Exercise passage:

******

Maureen, a young American living in Paris, fits nowhere since the death of her twin brother. She spends evenings trying to connect with him in the afterlife. They both claimed the spiritual skills of a medium to examine the beyond, and promised that the first to pass would reach out to the survivor with some message. During the day she is the fashion assistant to a wealthy "high-profile media personality who doesn't have the time to worry about practical things." Understandably, Maureen is skittish 24 hours a day. Even more so when an occult figure makes a milky, ectoplasmic appearance before her eyes. And further still when anonymous messages from a possible stalker flood her iPhone.
At the center of almost every shot in "Personal Shopper," Kristen Stewart is sharply focused and totally committed to the role of a woman for whom life, death and the everyday environment don't add up anymore. Her second collaboration with French director Olivier Assayas (after 2014's "Clouds of Sils Maria") is a handsome, peculiar amalgam of supernatural thriller, character portrait and crime story. It's also a challenging choice for Stewart, who is film-by-film erasing memories of her "Twilight" work. This project fits her, since, like romance, horror is a genre usually devoted to female characters. Her tense Maureen is unmoored in the shallow, materialistic fashion world, and unable to reach spiritually beyond it.
As much a study of solitude, intimacy and otherworldly longings as it is a contemporary ghost story, the film is both genuinely scary and psychologically serious.

******

Data provided:
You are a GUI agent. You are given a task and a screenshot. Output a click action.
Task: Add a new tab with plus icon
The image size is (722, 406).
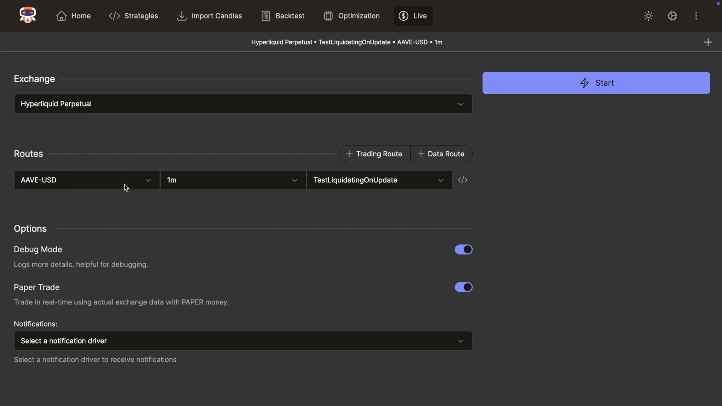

******

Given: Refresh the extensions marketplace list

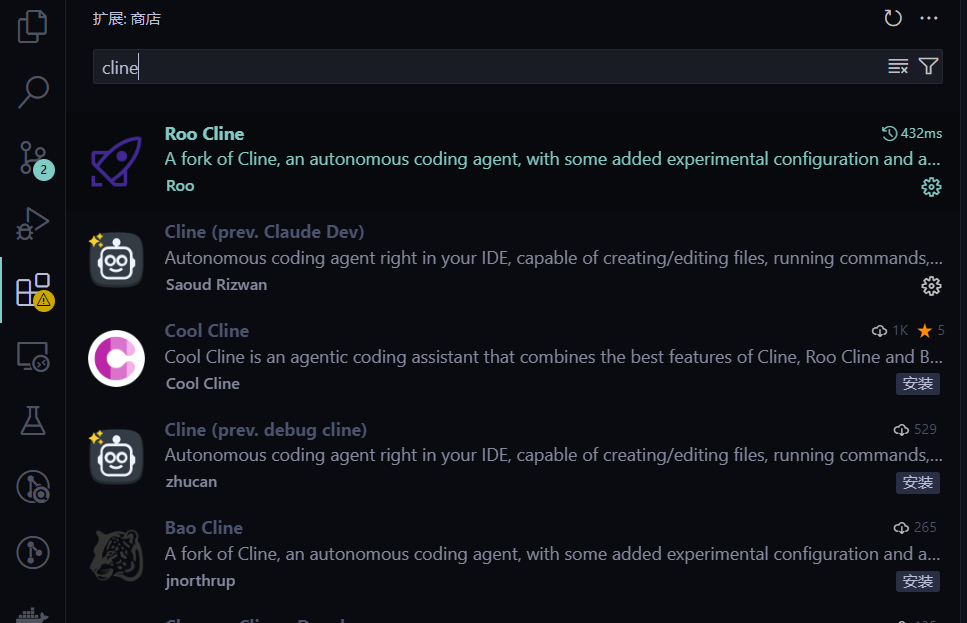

******

What this exercise asks:
• A. In the Personal Shopper review, what did Maureen and her twin brother promise each other?
• B. Which genres does the Personal Shopper review say the film blends together?
• C. According to the Personal Shopper review, why does the project suit Kristen Stewart?
Answer from the Personal Shopper review alone.

Solutions:
• A. They promised that whichever of them died first would reach out to the survivor with some message.

• B. Supernatural thriller, character portrait, and crime story.

• C. It suits her because horror, like romance, is a genre usually devoted to female characters.